HOW TO COMPLETE THIS TASK
From the records below, print exactly the lines starting at the one containing "Mundorf Inductor 10.0mH" and ending at the one containing "[Submit Search Button] (103, 32)", ends included, and nothing else.

● ● ● ● ●

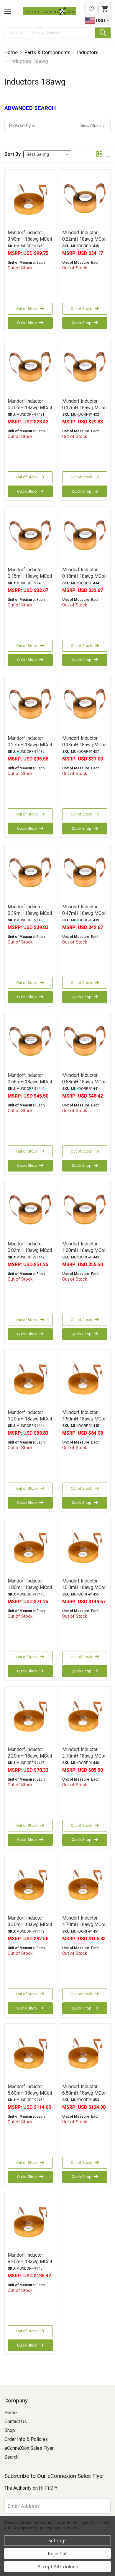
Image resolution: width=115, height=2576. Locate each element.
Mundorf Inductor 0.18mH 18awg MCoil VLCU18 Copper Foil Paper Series (84, 579)
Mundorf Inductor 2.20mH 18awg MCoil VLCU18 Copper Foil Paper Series (30, 1759)
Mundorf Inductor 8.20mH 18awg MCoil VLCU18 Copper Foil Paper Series (30, 2264)
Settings (57, 2540)
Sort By (12, 154)
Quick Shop (27, 323)
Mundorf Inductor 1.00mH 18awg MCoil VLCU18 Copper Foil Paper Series (84, 1253)
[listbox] (47, 154)
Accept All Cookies (57, 2566)
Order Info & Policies (26, 2439)
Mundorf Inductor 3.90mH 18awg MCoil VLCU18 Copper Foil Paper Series (30, 242)
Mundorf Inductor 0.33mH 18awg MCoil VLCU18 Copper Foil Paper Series (84, 747)
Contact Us (15, 2421)
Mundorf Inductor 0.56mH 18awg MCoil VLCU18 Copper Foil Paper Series (30, 1085)
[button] (57, 126)
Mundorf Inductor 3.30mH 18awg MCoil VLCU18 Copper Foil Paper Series (30, 1927)
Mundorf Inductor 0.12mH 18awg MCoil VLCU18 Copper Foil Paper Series (84, 410)
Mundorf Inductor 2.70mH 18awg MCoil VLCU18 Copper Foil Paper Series (84, 1759)
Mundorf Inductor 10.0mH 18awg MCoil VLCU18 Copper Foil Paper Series (84, 1590)
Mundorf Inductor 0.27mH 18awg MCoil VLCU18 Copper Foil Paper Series (30, 747)
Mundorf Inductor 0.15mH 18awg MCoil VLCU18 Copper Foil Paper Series (30, 579)
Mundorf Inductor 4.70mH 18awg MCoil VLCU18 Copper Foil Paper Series (84, 1927)
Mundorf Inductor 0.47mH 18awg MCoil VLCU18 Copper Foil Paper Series (84, 916)
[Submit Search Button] (103, 32)
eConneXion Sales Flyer (29, 2448)
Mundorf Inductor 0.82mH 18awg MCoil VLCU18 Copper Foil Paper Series (30, 1253)
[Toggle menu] (7, 11)
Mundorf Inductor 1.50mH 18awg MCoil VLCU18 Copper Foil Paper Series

● ● ● ● ●

RESULT
Mundorf Inductor 10.0mH 18awg MCoil VLCU18 Copper Foil Paper Series (84, 1590)
Mundorf Inductor 0.27mH 18awg MCoil VLCU18 Copper Foil Paper Series (30, 747)
Mundorf Inductor 0.15mH 18awg MCoil VLCU18 Copper Foil Paper Series (30, 579)
Mundorf Inductor 4.70mH 18awg MCoil VLCU18 Copper Foil Paper Series (84, 1927)
Mundorf Inductor 0.47mH 18awg MCoil VLCU18 Copper Foil Paper Series (84, 916)
[Submit Search Button] (103, 32)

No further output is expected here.